Thursday, December 29, 2011

Assad's Regime Continues Crackdown Even As Arab League Observers Begin "Observations"

The Arab League observers arrived in Syria a few days ago, but have done nothing to slow the death toll from Bashar al Assad's continuing crackdown against protesters. Assad continues to claim that the death toll is the result of insurgents/terrorists/extremists fighting the regime, but the facts reveal that the overwhelming majority of those killed are civilians - many women and children are among the casualties.
At least one person was killed there, but away from the gaze of the observers, the death toll may have been higher: at least two — and as many as six — demonstrators were killed in the city of Hama after members of the security forces fired on a protest, according to antigovernment activists. In images posted on the Internet purporting to show the protest, gunfire could be heard as several people carried a wounded young man.

The Syrian official news agency, SANA, reported Wednesday that armed men also killed eight members of one family in Hama.
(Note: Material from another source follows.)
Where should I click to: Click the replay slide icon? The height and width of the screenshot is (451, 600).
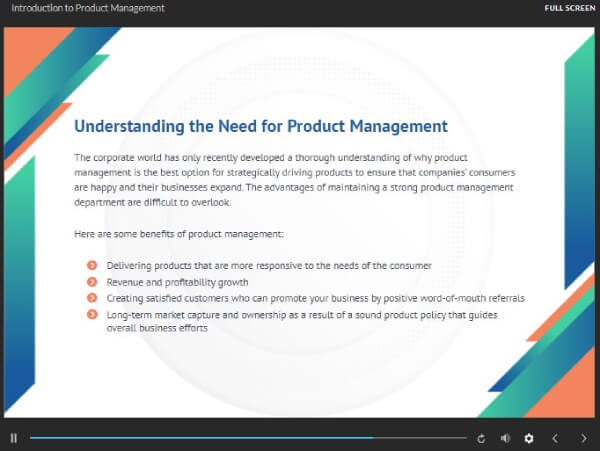point(481,438)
The Arab League observers are scheduled to visit Hama on Thursday, along with several other Syrian cities, including Idlib and Dara’a. But the continuing violence seemed to underscore nagging doubts about the prospects for their mission.

Human rights advocates have questioned whether the team has the qualifications or enough independence from the government to help end a conflict that many fear is veering toward civil war as growing numbers of armed men join the opposition. Already, more than 5,000 people have been killed since the popular uprising began gathering momentum — and harsh government retaliation — in March, according to United Nations estimates.
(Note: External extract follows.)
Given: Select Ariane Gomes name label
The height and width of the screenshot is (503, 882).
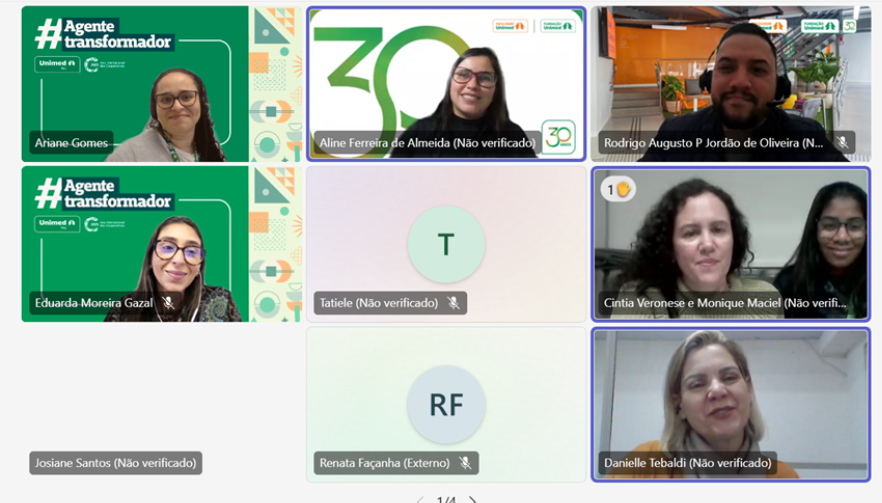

The doubts about the observer mission seemed to grow Wednesday after comments by its leader, Lt. Gen. Muhammed al-Dabi, a former head of military intelligence in Sudan. Speaking about a visit on Tuesday to Homs that was interrupted by gunfire — and a city that has seen some of the worst violence in the nine-month conflict — General Dabi told Reuters, “Some places looked a bit of a mess, but there was nothing frightening.”

At the same time, maybe because of the observers’ presence, the Syrian government on Wednesday seemed to offer a concession to its opponents, announcing that it had released more than 700 prisoners who did not have “Syrian blood” on their hands. The release, which could not be confirmed independently, followed a report on Tuesday by Human Rights Watch that said the government had recently transferred hundreds of political prisoners to sites including military installations to hide them from the monitors.
Once again, Assad claims to have released hundreds of prisoners, but no one can verify that such a release occurred. Moreover, Assad is playing a shell game in hiding violence from the monitors and only showing them what the regime wants them to see. So, for instance, the monitors are taken to Homs, where the regime just completed a recent military operation that resulted in hundreds of casualties. There's still violence there, but just out of sight of the monitors. Meanwhile, the violence flares in Hama, where the crackdown continues. Expect the violence to resume in Homs when the monitors move on to look elsewhere in the country.

At the same time, one has to question the qualifications of the monitors themselves. After all, the lead monitor is none other than the guy responsible for a wide range of war crimes, crimes against humanity, mass murder, mayhem, and a death toll in Darfur in the millions.
The head of the mission, Lt. Gen. Mohamed Ahmed Mustafa al-Dabi, is a longtime loyalist of al-Bashir and once served as his head of Sudanese military intelligence.

Amnesty International said under al-Dabi’s command, military intelligence in the early 1990s “was responsible for the arbitrary arrest and detention, enforced disappearance, and torture or other ill-treatment of numerous people in Sudan.”

Haytham Manna, a prominent Paris-based dissident, urged the Arab League to replace al-Dabi or reduce his authority because “we know his history and his shallow experience in the area.”

Omar Idilbi of the Local Coordination Committees described al-Dabi as a “senior officer with an oppressive regime that is known to repress opposition” and said there are fears he might not be neutral.

“What do you expect from the head of a monitoring mission who is accused of genocide in his own country,” asked Ausama Monajed, a member of the Syrian National Council, the main opposition group.
The Washington Post actually soft-pedals the charges against al-Dabi. Foreign Policy notes that he was responsible for establishing the janjaweed in Sudan and remains a loyalist to Omar al Bashir, who is accused of war crimes and genocide himself. It's literally the fox guarding the henhouse with al-Dabi in charge of the mission, and that's without Assad's actions to use the mission for his own propaganda purposes. Expect Assad to claim that the violence has been quelled and that the mission's findings support his regime's claims that they're dealing with the violence in a judicious manner, even as the body count rises exponentially.

The opposition groups, including the Syrian National Council, and human rights groups like Amnesty International and the Syrian Observatory for Human Rights continue to record the body count and violence against the Syrian people carried out by the Assad regime. The numbers give lie to Assad's repeated claims.